[NOTE 217.]
Farewell, and clap your hands.

“All the ancient copies have the Greek omega, Ω, placed before the words, ‘clap your hands,’ and before ‘Farewell, and clap your hands,’ in other plays: ‘which,’ says Eugraphius, ‘are the words of the prompter, who, at the end of the play, lifted up the curtain, and said to the audience, ‘Farewell, and clap your hands:’ thus far Faernus. Leng, at the end of every play, subscribes these words, Calliopius recensui, and says Calliopius was the prompter; and he quotes the same words of Eugraphius, which I have here quoted from Faernus. If Ω stands for any thing more than ‘Finis,’ (as some imagine to be placed there by transcribers to signify the end,) it may be designed for the first letter Ωδος, which is the Greek for Cantor: and Horace, in his art of poetry, says,

Donec cantor vos plaudite dicat.

“Bentley supposes this Cantor to have been Flaccus the musician, (mentioned in the title,) who, when the play was over, entreated the favour of the audience: but I should rather think Calliopius to have been the Cantor, if there was any foundation in antiquity for his name being at the end of the plays; but the name seems fictitious to me by the etymology thereof, and it being used in this place. It is indeed at the end of every play, in all the three manuscripts in Dr. Mead’s collection except Phormio, which is the last play in the prosaic copy; and the only reason for Calliopius recensui not being there, is, doubtless, because the play is imperfect, some few verses being out at the conclusion; ω precedes the farewell in one of the doctor’s copies, ο in another, and the largest copy has neither.

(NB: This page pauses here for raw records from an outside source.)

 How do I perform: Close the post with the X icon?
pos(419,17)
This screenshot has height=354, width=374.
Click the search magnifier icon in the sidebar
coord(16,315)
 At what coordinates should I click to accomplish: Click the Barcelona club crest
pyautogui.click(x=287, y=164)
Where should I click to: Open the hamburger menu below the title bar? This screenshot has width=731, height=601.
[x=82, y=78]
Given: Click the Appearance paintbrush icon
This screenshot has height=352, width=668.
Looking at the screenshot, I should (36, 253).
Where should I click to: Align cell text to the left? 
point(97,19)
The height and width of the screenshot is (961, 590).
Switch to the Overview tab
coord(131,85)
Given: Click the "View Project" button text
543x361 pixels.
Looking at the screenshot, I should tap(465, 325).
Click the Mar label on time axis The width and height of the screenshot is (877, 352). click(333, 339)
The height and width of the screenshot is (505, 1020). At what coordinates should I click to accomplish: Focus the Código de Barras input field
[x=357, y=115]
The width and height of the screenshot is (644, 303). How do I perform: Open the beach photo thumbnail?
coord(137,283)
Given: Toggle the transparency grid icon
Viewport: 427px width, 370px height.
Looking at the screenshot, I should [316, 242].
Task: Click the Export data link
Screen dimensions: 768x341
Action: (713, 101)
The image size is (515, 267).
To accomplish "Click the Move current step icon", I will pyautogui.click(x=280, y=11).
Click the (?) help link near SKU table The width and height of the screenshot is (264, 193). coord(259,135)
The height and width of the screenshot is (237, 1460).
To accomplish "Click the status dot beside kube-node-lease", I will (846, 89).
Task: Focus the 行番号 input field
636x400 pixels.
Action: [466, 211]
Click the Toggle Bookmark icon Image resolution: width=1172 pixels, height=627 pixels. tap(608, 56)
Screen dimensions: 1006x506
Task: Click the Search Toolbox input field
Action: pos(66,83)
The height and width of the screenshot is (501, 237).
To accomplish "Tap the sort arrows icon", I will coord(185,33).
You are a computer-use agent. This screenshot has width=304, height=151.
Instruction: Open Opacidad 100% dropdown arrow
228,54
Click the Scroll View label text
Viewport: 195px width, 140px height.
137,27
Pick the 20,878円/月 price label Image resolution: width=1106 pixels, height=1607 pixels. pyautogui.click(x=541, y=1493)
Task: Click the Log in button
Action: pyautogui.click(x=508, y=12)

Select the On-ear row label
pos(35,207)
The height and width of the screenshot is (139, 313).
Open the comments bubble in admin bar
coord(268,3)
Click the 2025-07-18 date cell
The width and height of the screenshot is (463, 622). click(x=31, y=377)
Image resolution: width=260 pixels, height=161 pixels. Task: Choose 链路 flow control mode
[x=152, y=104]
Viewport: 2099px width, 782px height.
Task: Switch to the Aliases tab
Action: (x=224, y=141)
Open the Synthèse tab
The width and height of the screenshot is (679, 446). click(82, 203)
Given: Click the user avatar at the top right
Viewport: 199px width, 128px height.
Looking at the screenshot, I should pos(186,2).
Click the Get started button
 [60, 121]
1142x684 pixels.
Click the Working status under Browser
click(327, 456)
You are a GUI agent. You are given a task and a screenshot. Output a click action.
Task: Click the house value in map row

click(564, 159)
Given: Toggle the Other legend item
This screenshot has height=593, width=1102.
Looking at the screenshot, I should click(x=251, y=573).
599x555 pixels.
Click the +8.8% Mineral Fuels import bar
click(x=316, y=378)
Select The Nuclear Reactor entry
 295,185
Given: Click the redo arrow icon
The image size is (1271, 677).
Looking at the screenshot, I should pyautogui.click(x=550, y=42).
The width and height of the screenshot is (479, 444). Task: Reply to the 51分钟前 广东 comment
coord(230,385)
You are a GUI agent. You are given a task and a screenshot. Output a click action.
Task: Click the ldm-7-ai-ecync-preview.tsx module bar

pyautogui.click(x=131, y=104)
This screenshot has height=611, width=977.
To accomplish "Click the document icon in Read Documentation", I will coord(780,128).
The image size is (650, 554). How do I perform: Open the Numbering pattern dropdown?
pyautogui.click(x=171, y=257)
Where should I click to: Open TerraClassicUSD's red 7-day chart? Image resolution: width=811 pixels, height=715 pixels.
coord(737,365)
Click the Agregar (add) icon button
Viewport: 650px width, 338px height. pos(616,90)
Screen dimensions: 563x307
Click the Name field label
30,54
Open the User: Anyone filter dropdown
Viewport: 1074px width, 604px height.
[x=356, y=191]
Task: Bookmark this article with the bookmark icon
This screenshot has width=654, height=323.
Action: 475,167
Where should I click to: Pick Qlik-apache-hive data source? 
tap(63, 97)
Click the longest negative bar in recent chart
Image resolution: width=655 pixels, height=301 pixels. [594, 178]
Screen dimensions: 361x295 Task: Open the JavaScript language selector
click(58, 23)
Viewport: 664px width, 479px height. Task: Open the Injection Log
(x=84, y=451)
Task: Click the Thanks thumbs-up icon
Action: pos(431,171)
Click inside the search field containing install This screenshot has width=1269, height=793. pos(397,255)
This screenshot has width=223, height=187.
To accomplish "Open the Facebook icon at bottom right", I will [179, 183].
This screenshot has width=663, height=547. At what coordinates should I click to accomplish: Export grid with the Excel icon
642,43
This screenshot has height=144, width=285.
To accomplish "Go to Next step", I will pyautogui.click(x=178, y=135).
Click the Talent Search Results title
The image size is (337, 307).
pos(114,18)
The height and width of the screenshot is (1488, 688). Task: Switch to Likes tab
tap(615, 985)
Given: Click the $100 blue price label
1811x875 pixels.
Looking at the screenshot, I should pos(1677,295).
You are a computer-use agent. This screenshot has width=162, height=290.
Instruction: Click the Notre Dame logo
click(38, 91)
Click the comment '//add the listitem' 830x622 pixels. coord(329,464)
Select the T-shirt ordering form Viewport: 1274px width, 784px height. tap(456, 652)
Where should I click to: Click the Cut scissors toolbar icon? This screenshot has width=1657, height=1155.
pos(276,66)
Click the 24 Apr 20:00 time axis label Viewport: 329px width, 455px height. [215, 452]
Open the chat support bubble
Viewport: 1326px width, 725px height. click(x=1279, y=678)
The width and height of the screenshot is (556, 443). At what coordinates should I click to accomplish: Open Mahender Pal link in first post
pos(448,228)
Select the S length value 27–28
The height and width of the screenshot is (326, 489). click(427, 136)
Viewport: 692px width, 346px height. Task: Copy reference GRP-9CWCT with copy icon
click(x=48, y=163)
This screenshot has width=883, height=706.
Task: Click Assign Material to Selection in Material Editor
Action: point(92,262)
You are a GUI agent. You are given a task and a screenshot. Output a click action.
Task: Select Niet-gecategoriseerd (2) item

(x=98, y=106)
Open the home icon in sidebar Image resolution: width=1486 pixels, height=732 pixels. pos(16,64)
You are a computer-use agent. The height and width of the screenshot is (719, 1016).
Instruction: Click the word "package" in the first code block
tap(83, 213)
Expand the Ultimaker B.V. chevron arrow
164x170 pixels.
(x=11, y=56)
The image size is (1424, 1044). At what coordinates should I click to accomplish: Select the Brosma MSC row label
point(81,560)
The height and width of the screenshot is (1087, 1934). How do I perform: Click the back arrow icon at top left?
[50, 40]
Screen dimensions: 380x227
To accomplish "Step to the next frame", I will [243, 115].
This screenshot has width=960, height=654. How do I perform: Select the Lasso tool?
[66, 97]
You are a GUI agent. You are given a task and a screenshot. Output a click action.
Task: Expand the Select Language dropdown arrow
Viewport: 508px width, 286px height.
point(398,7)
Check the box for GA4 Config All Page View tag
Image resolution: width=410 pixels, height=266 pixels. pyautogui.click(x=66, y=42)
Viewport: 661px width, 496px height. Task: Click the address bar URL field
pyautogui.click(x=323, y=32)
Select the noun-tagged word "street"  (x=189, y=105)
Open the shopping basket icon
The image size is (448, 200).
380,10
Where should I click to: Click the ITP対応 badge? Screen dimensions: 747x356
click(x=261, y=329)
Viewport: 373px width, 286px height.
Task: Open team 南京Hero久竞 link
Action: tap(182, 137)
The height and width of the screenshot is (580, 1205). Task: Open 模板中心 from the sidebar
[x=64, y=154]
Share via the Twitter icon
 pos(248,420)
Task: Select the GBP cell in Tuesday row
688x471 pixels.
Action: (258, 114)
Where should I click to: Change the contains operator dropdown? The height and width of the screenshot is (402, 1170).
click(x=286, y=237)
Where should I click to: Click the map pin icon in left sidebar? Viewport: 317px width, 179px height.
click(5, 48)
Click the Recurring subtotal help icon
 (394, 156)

What is independent of the action of the play, as the last two lines are, may be looked upon as an epilogue, and was probably spoken by the same person, whether player, prompter, or cantor.”—Cooke.

[NOTE 218.]
End of the fifth Act.

At the end of a play, the Romans closed their scenes, which, instead of falling from the roof of the theatre downwards, as among the moderns, were constructed something similarly to the blinds of a carriage; so that when the stage was to be exposed to the view of the spectators, the scene or curtain was let down, and when the piece was concluded, it was drawn up again. The ancients originally performed their plays in the open air, with no scenery but that furnished by nature. As they became more refined, they erected theatres, and introduced scenes, which they divided into three kinds: 1. tragic, 2. comic, 3. pastoral. Some very valuable information on this subject may be gathered from M. Perrault’s Notes on Vitruvius, who has described the various sorts of ancient scenes. Ovid, in the following verses, describes the original simplicity of the Roman dramatic entertainments:

“Tunc neque marmoreo pendebant vela theatro,

Nec fuerant liquido pulpita rubra croco.

Illic quas tulerant nemorosa palatia frondes

Simpliciter positæ Scena sine arte fuit.”